Supplied records —
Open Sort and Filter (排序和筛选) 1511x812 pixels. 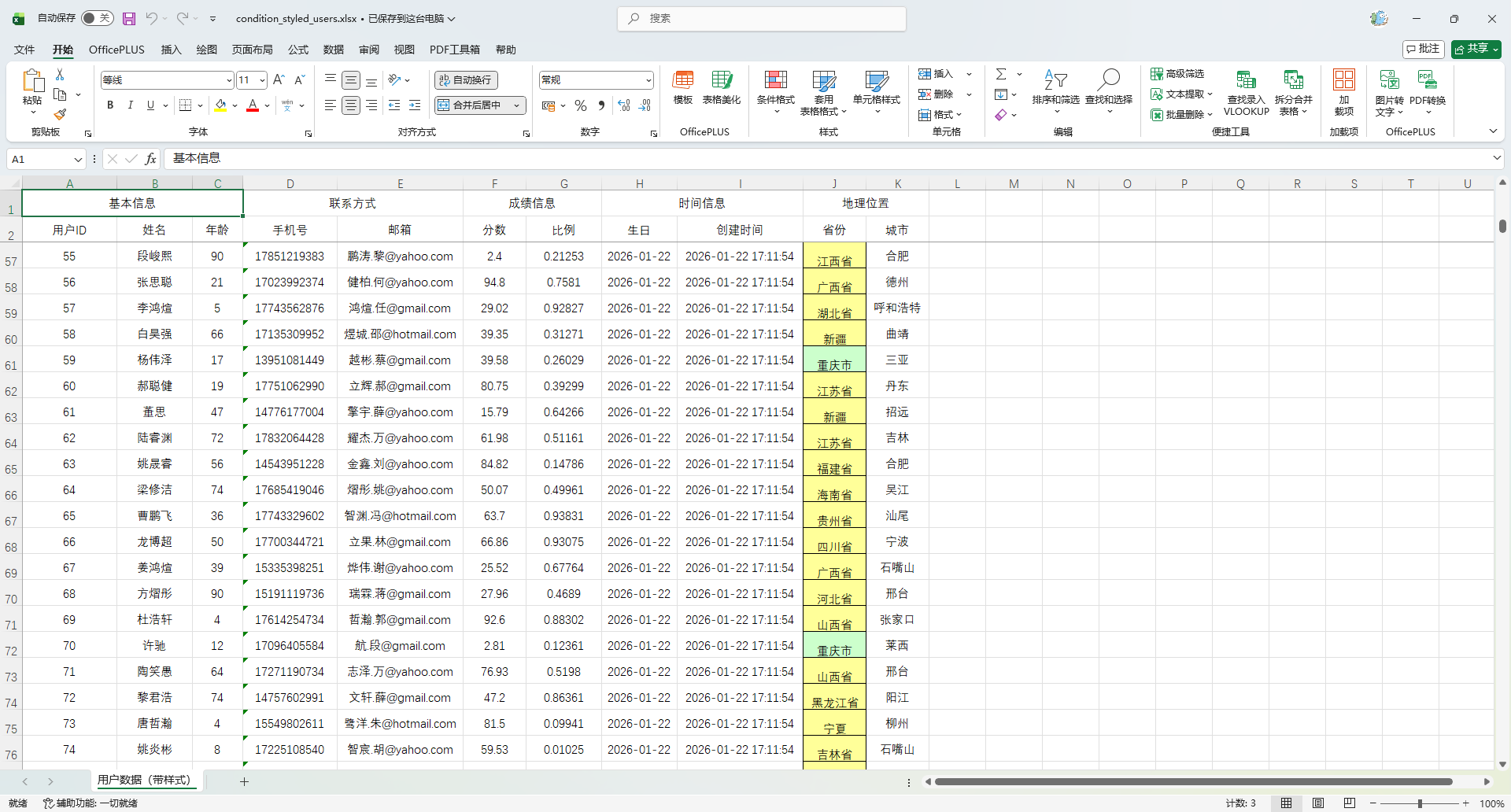click(1055, 89)
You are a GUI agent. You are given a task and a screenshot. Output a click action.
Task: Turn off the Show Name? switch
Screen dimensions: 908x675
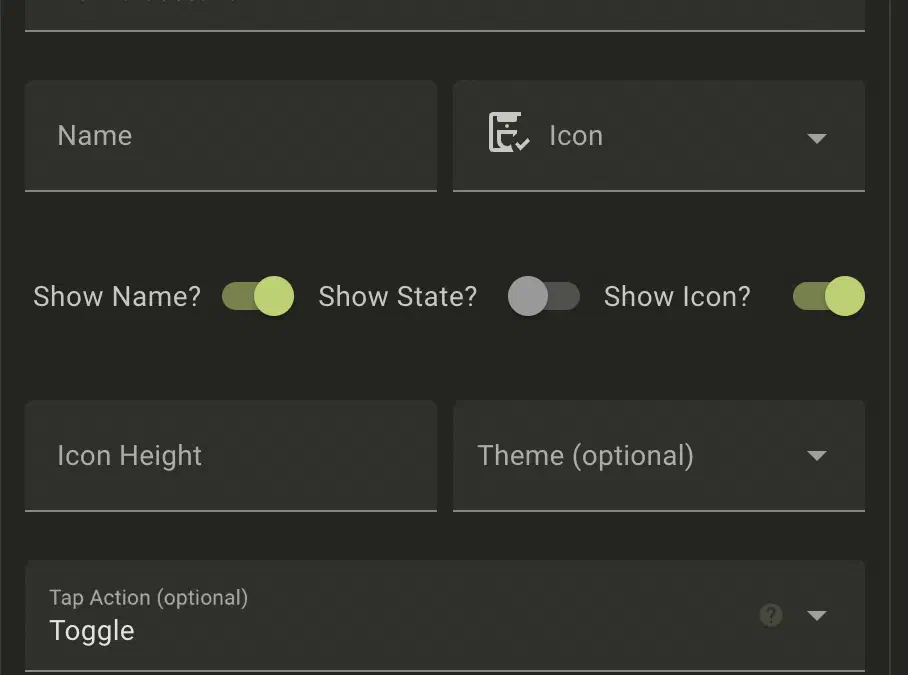click(x=258, y=297)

About this task —
Omit the pictures and return exactly the lines from the line containing "You are a GUI" through the final line of the material above, both ends included.

Reply to the task —
You are a GUI agent. You are given a task and a screenshot. Output a click action.
Task: Turn off the Show Name? switch
Screen dimensions: 908x675
click(x=258, y=297)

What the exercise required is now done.